De acordo com o descritivo da lista de temas da Agenda Regulatória 2026-2027, RDC 55/2010 é antiga e carece de atualizações frente aos avanços tecnológicos, científicos e regulatórios alcançados desde sua publicação.
Busca-se, na sua revisão, a harmonização com o formato Common Technical Document (CTD), a discussão das exigências para o registro de biossimilares e a possiblidade de classificação como de baixa complexidade algumas categorias de produtos biológicos.
Por que revisar agora
A atualização responde à transformação no setor de biológicos e biofármacos nos últimos anos. O mercado global de biológicos já ultrapassa US$ 500 bilhões e mantém projeções de crescimento superiores a 6% ao ano, à medida que o foco da indústria migra dos medicamentos sintéticos de grande escala para plataformas de precisão terapêutica — anticorpos monoclonais conjugados, imunoterapias oncológicas, tratamentos para doenças autoimunes e, cada vez mais, terapias celulares e gênicas capazes de tratar doenças genéticas raras com dose única.
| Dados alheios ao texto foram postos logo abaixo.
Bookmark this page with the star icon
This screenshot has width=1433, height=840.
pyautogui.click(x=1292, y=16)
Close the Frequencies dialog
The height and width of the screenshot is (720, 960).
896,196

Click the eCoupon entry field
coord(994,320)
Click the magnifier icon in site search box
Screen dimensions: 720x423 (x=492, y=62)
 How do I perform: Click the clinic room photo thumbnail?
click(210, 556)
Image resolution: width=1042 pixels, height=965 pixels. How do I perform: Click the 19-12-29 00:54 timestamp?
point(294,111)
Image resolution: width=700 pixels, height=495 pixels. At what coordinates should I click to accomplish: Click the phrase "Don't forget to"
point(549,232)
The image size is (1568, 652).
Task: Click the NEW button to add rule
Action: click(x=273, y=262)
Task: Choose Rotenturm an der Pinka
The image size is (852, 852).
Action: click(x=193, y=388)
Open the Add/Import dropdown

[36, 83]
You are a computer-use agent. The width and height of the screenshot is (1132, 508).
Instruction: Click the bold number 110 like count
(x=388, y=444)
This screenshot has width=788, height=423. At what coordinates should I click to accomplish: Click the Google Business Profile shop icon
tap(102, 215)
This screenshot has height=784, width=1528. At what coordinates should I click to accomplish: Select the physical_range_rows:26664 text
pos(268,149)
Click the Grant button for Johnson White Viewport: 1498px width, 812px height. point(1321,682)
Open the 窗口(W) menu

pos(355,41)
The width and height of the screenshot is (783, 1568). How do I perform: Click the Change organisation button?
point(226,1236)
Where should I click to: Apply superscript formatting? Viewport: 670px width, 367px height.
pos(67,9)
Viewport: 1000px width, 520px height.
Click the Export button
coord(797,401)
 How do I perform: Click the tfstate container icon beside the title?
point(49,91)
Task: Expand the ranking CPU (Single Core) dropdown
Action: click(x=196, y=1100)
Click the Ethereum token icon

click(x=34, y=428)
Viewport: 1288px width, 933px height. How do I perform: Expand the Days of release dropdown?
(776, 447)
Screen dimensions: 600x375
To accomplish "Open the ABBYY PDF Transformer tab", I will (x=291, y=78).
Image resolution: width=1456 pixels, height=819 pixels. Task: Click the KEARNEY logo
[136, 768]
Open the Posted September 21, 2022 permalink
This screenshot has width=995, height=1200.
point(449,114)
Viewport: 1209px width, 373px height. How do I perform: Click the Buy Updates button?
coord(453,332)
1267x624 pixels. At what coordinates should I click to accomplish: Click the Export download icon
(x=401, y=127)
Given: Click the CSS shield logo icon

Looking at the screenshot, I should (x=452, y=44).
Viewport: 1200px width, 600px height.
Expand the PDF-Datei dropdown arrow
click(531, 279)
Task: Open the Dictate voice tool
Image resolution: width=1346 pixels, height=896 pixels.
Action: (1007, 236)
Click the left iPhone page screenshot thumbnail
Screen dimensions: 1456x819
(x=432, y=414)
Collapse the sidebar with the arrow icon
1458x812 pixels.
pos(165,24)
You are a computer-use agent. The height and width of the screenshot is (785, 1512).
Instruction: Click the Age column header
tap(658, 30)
Esse avanço tem sido impulsionado, mais recentemente, pela incorporação de inteligência artificial ao desenvolvimento de biofármacos, desde o desenho preditivo de moléculas e proteínas à predição de toxicidade, passando pela seleção de pacientes para ensaios clínicos com base em dados genômicos e pela automação de etapas produtivas sensíveis, como a fermentação em biorreatores. Esses recursos reduzem prazos historicamente superiores a uma década e mitigam as altas taxas de falha que caracterizam o desenvolvimento biotecnológico tradicional.
Diante desse cenário, a ANVISA reconhece a necessidade de atualizar o marco regulatório considerando a experiência acumulada desde 2010, os avanços científicos e tecnológicos do setor e a evolução das referências regulatórias nacionais e internacionais — em linha com o ritmo de inovação que hoje caracteriza a indústria biofarmacêutica.
Como participar
A Agência convida empresas do setor, associações representativas, entidades científicas e demais instituições com atuação na área de produtos biológicos a apresentarem contribuições técnicas até 17 de setembro de 2026, por meio do formulário disponibilizado pela ANVISA. Com isso, a ANVISA busca entender quais são os maiores desafios na aplicação e no atendimento aos requisitos da RDC 55/2010 pelo setor regulado.
Segundo a Agência, essa etapa é preliminar, e destina-se ao levantamento de subsídios técnicos iniciais. Posteriormente, serão conduzidas as etapas regulatórias previstas no rito processual. A participação do setor é fundamental para identificar oportunidades de aperfeiçoamento, avaliar a viabilidade de implementação dos requisitos propostos e antecipar eventuais impactos regulatórios.